This task is very resource-intensive. Beware, training a reasonably good network (with already fixed architecture and hyperparameters) takes at least couple hours on GPU.

Because there are two separate deadlines for this task, there are also two homeworks in BRUTE. You need to submit your work to both of them. The evaluation script is the same in both of them. However, in the tournament part, the BRUTE will always report 0 points for Automatic Evaluation and you will only gain points in the tournament. Do not be alarmed of this behavior, it is expected.

Additional training data

For the individual part, you may not use additional training data. For the tournament part, the use of additional data is allowed, however, you must follow couple rules:

The training of the decoder will be performed only by you and from scratch.
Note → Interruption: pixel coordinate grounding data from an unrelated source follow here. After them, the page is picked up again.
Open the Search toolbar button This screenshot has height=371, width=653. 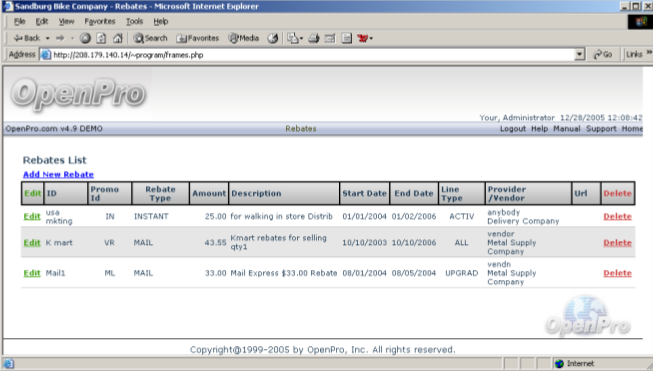150,38

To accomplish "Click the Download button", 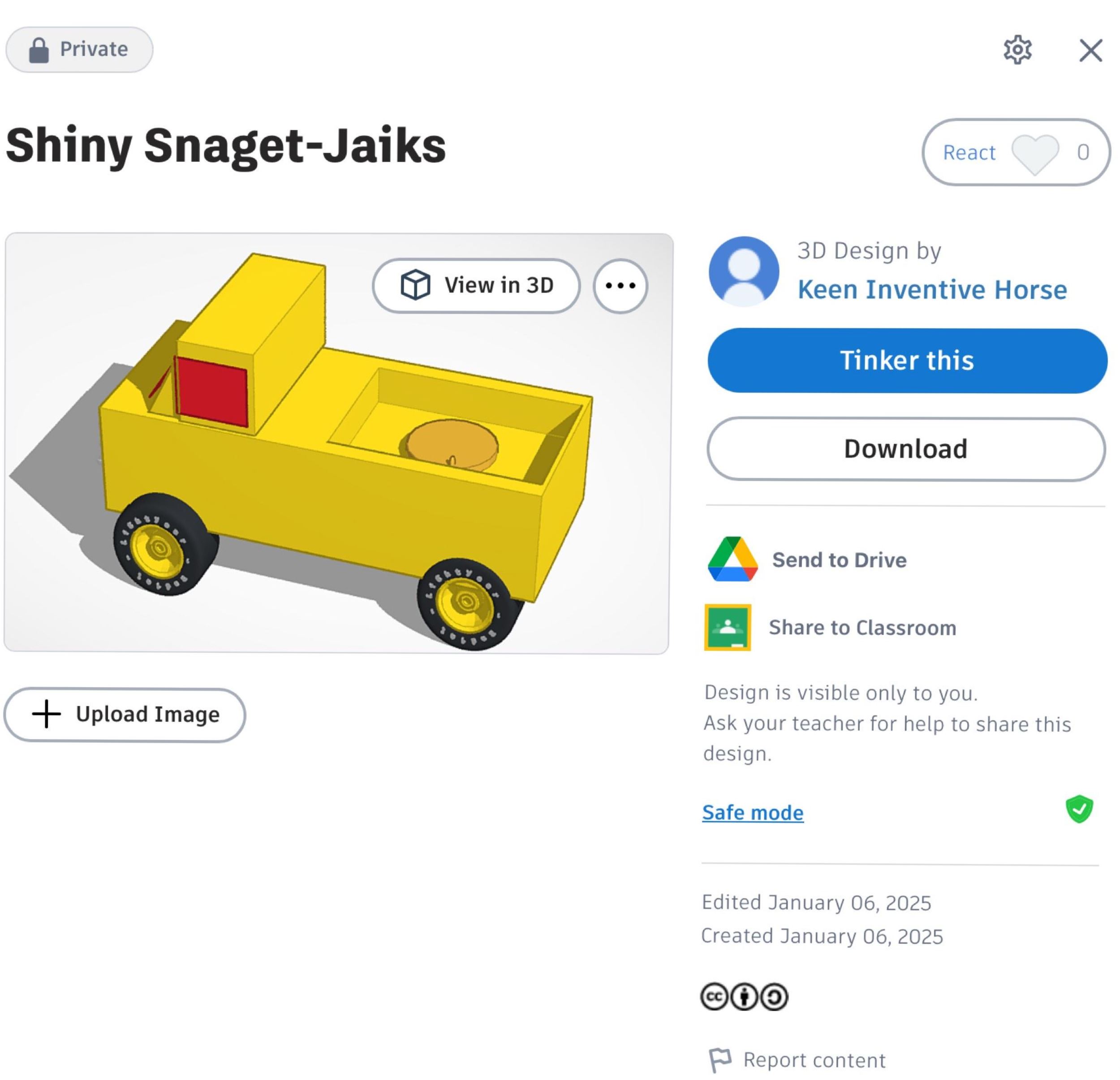I will point(906,449).
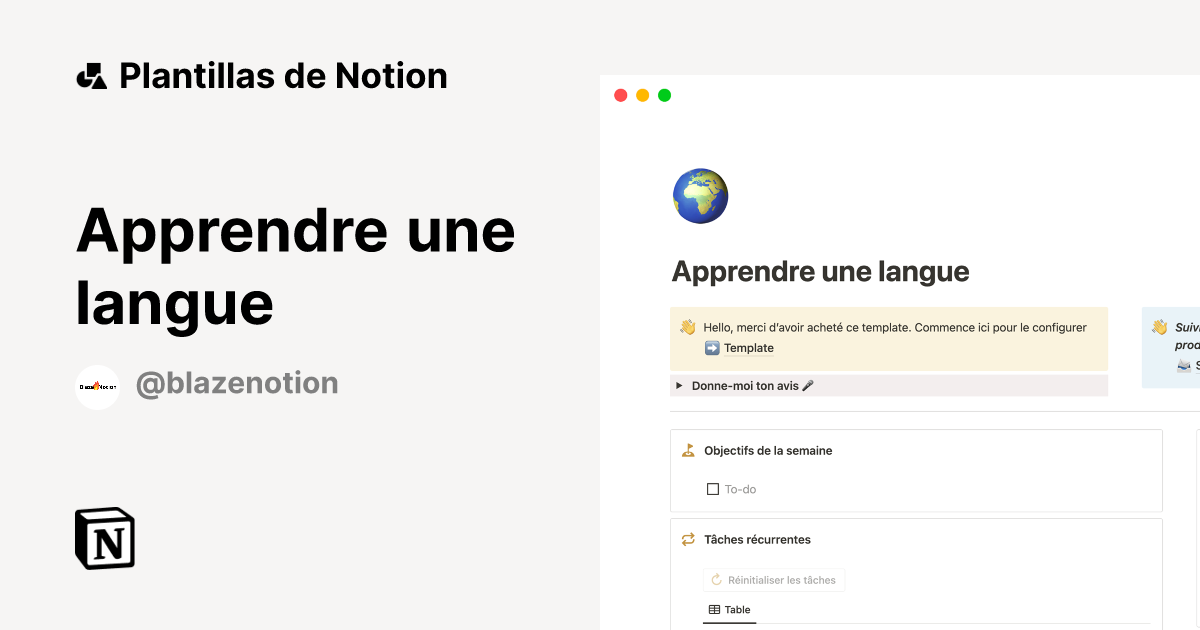Screen dimensions: 1200x630
Task: Click the green traffic light button
Action: 664,95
That means, you may not use for that already pre-trained networks
The usage of additional training data will be mentioned in the docstring, so that it is clearly visible to everyone. (It also has to be within first 70 characters of the docstring, since we truncate longer docstrings)
The source of the additional data has to be specified in the comments in your code. This will be read only by the teachers. We want to know, what data you used to obtain such a great score, however, it is not necessary to put it in the docstring for everyone else to see.

Code templates

Shell code to find out, which user is using which gpu card. Can be used to find the user, who occupies forbidden gpu reserved for evaluation

echo [`hostname`]
GPU=0
F=$(mktemp)
 
trap "rm -f $F" 0 2 3 15
 
nvidia-smi > $F
cat $F | grep " / " | while read line; do
	echo "├─ GPU $GPU:" `echo $line | cut -d "|" -f 3`
	cat $F | grep "|    $GPU     " | while read process; do
		PID=`echo $process | cut -d " " -f 3`
		CMD=`echo $process | cut -d " " -f 5`
		MEM=`echo $process | cut -d " " -f 6`
		USER=`ps -o user $PID | awk 'NR>1'`
		printf "│  ├─%8s" $MEM
		printf "%10s" $USER
		printf "%10s  " $PID
		echo "$CMD"
	done
	((GPU+=1))
done

Code snippets to control which gpu is used for computation.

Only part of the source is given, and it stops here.